> Source
# Two takes on preferential attachment graphs

I recently read a paper from STOC 2011 by Doerr, Fouz, and Friedrich on rumor spreading in preferential attachment graphs: Social networks spread rumors in sublogarithmic time, and it cites a 2004 paper by Bollob´s and Riordan from Combinatorica on The diameter of a scale-free random graph (i.e. a preferential attachment graph). The latter paper has a characterization of the graph growth process which is fun and geometric, so I thought it might make a good topic for a post.

So what is a preferential attachment graph? The graph has parameters ${m}$ (number of edges to add each time) and ${n}$ (total number of nodes). We start out with a single vertex with ${m}$ self-loops. Then we add nodes one at at time. Each node gets added with ${m}$ edges, and the trick is in how we add the edges. The process goes like this:


for i = 2 to n
for t = 1 to m
d <- degrees of vertices
d(i) <- d(i) + 1
pick vertex j with probability d(j)/sum(d)

> Information provided

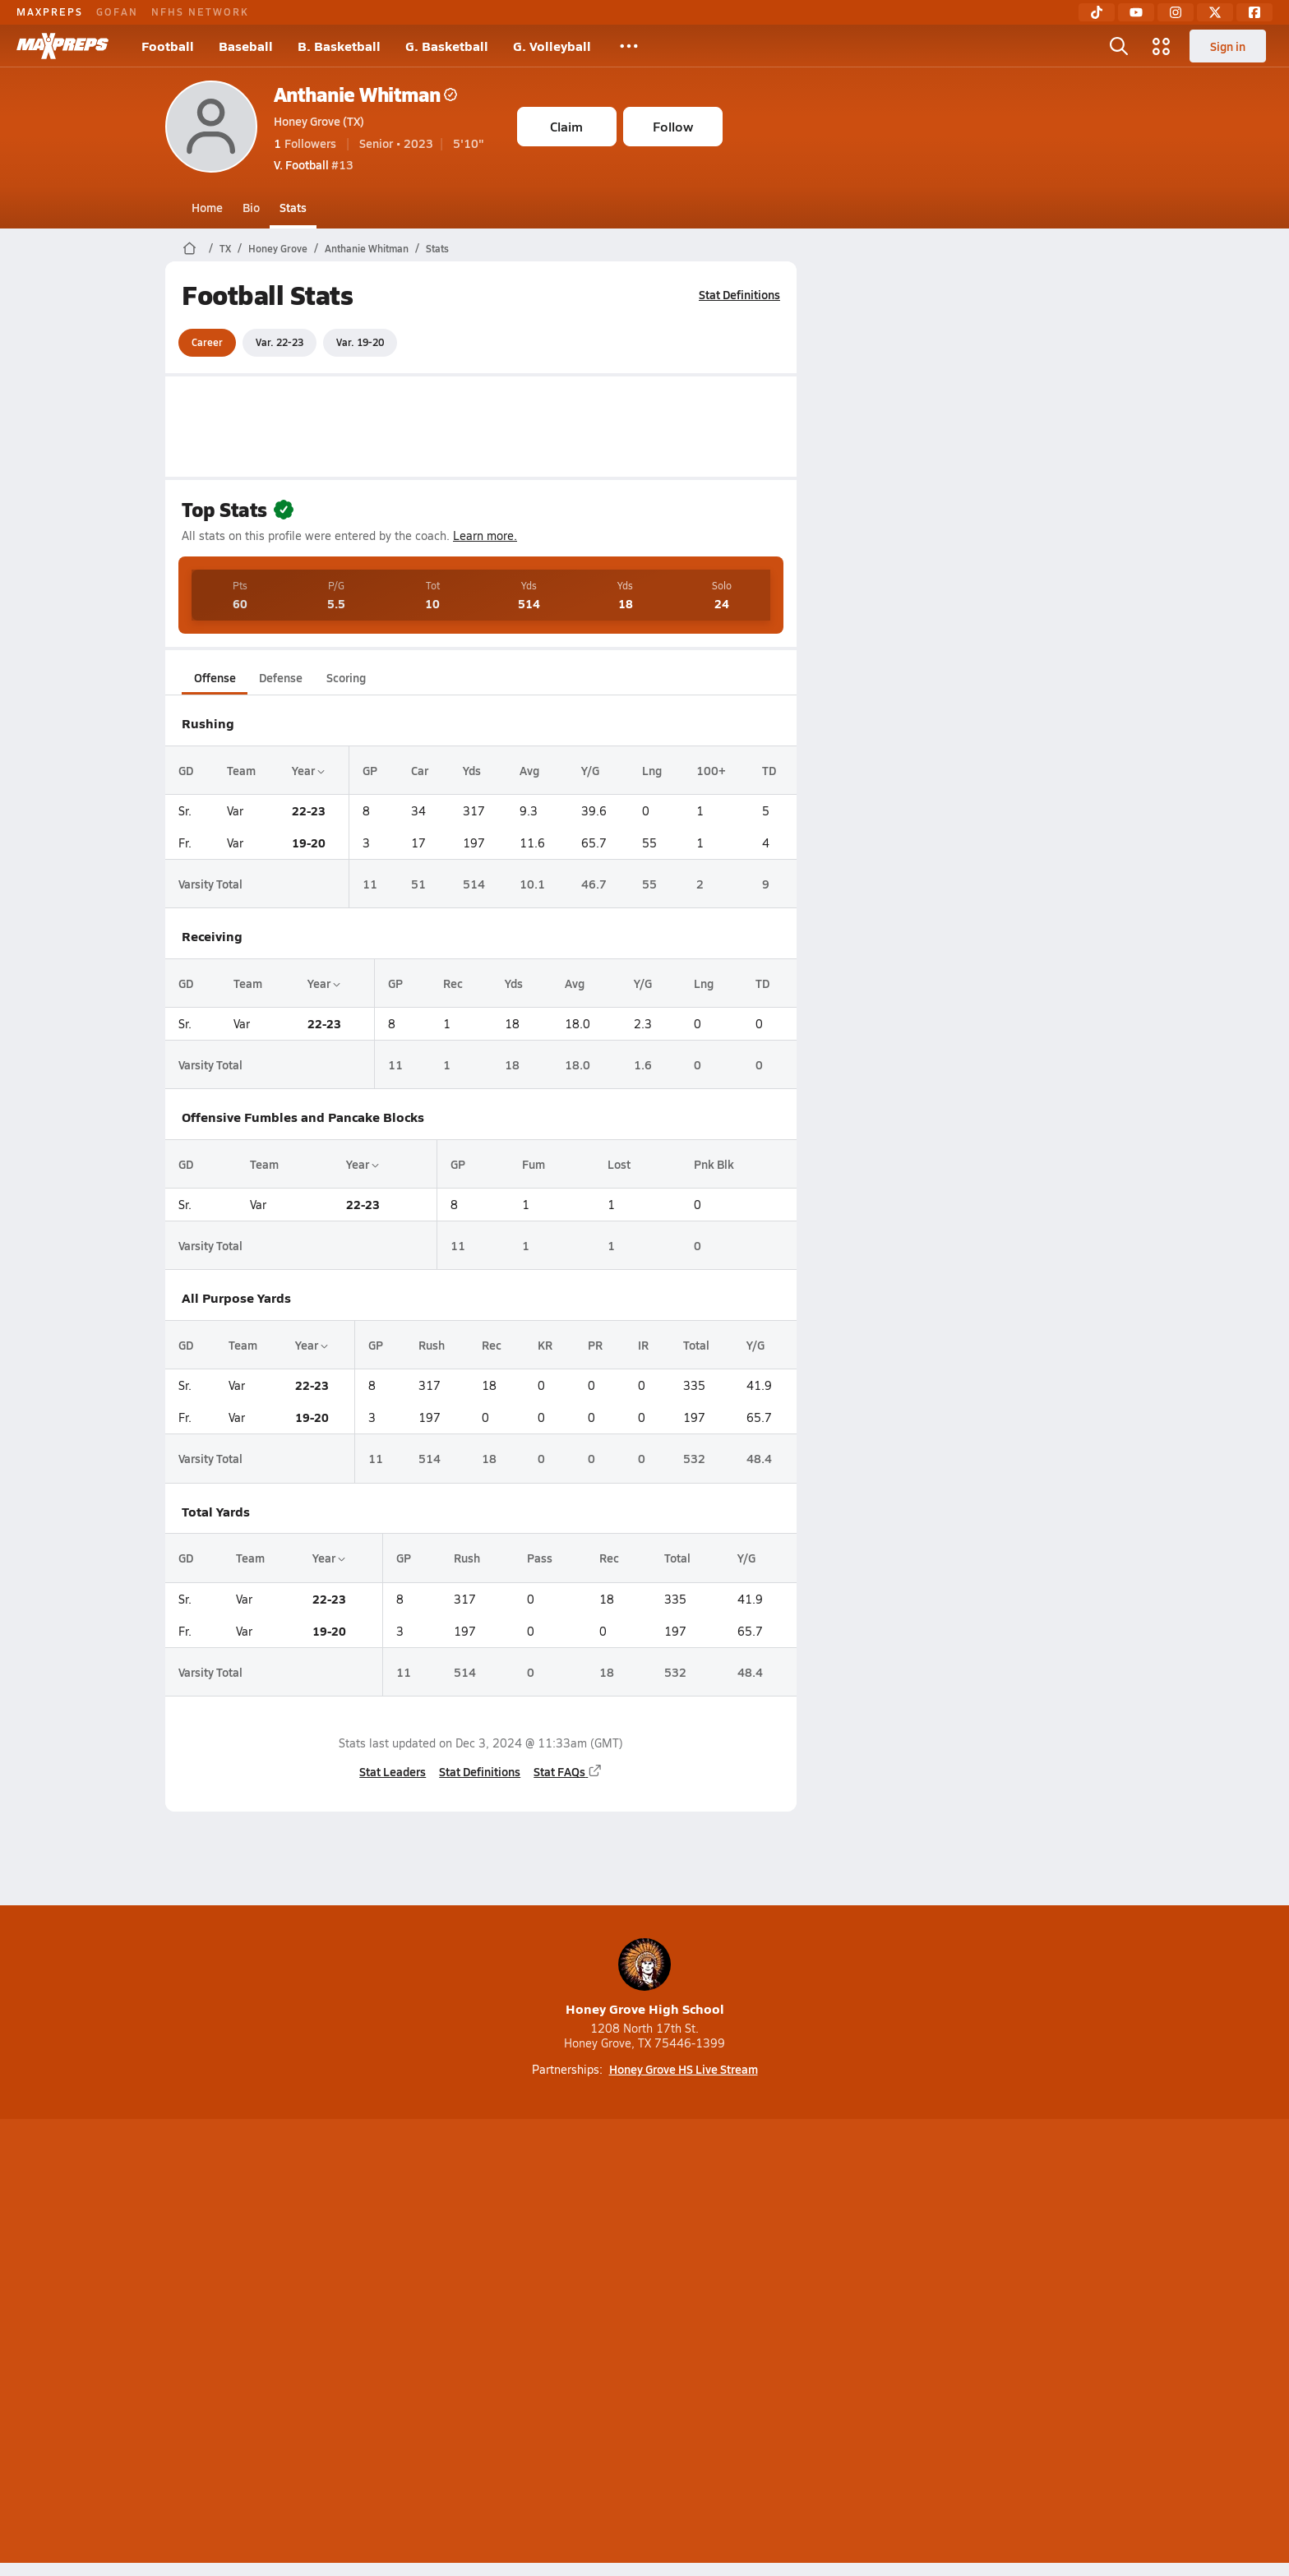 This screenshot has height=2576, width=1289. What do you see at coordinates (419, 770) in the screenshot?
I see `Car` at bounding box center [419, 770].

> Task set
1. In the text on preferential attachment graphs, why did the writer choose the 2004 Combinatorica paper on the diameter of a scale-free random graph as a topic for a post? Answer in one to three sentences.
2. Write out, word for word, the part of the text on preferential attachment graphs that opens with the words containing "So what is a" and closes with "with probability d(j)/sum(d)".

> Outputs for the tasks
1. That paper characterizes the graph growth process in a way the writer finds fun and geometric. That made it seem like a good topic for a post.

2.
So what is a preferential attachment graph? The graph has parameters ${m}$ (number of edges to add each time) and ${n}$ (total number of nodes). We start out with a single vertex with ${m}$ self-loops. Then we add nodes one at at time. Each node gets added with ${m}$ edges, and the trick is in how we add the edges. The process goes like this:


for i = 2 to n
for t = 1 to m
d <- degrees of vertices
d(i) <- d(i) + 1
pick vertex j with probability d(j)/sum(d)